Exercise goal: Please reproduce the items verbatim, starting at the line that contains "You are a computer-use" and ending at the last line of the items.
■ ■ ■
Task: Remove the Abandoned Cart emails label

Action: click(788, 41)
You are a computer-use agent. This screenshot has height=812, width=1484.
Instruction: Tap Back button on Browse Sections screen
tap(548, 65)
■ ■ ■
Answer to this task:
You are a computer-use agent. This screenshot has height=812, width=1484.
Instruction: Tap Back button on Browse Sections screen
tap(548, 65)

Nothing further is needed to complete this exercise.